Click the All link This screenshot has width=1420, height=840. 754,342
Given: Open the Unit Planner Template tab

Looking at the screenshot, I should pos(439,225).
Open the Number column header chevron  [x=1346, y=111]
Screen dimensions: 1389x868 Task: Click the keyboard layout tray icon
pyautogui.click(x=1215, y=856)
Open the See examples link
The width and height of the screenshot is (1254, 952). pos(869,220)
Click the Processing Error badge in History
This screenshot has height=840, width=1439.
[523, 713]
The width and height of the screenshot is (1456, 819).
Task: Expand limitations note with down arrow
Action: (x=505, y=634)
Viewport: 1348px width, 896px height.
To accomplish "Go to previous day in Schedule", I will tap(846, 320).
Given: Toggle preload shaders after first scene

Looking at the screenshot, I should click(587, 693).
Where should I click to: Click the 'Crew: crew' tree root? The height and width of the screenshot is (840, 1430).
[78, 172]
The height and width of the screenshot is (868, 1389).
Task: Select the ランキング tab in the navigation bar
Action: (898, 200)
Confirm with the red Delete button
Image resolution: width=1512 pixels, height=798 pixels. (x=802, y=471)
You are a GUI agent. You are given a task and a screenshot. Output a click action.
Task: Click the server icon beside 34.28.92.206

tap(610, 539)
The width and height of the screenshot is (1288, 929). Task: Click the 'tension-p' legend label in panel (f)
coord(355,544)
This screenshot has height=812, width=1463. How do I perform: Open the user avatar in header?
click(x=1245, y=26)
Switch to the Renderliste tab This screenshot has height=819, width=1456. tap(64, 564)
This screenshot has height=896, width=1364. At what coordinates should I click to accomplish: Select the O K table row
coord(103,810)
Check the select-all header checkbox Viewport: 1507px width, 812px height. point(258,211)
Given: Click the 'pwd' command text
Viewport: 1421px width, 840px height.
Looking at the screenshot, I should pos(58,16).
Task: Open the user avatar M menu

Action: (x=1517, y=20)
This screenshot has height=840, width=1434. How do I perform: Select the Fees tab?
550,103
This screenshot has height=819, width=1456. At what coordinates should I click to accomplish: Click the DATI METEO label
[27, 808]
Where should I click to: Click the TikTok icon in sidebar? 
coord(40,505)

────────

» Task statement:
Everything from the line holding "You are a GUI" through the final line of the material must be given again exactly, and nothing outside that stretch.

» Output:
You are a GUI agent. You are given a task and a screenshot. Output a click action.
Task: Click the server icon beside 34.28.92.206

tap(610, 539)
The width and height of the screenshot is (1288, 929). Task: Click the 'tension-p' legend label in panel (f)
coord(355,544)
This screenshot has height=812, width=1463. How do I perform: Open the user avatar in header?
click(x=1245, y=26)
Switch to the Renderliste tab This screenshot has height=819, width=1456. tap(64, 564)
This screenshot has height=896, width=1364. At what coordinates should I click to accomplish: Select the O K table row
coord(103,810)
Check the select-all header checkbox Viewport: 1507px width, 812px height. point(258,211)
Given: Click the 'pwd' command text
Viewport: 1421px width, 840px height.
Looking at the screenshot, I should pos(58,16).
Task: Open the user avatar M menu

Action: (x=1517, y=20)
This screenshot has height=840, width=1434. How do I perform: Select the Fees tab?
550,103
This screenshot has height=819, width=1456. At what coordinates should I click to accomplish: Click the DATI METEO label
[27, 808]
Where should I click to: Click the TikTok icon in sidebar? 
coord(40,505)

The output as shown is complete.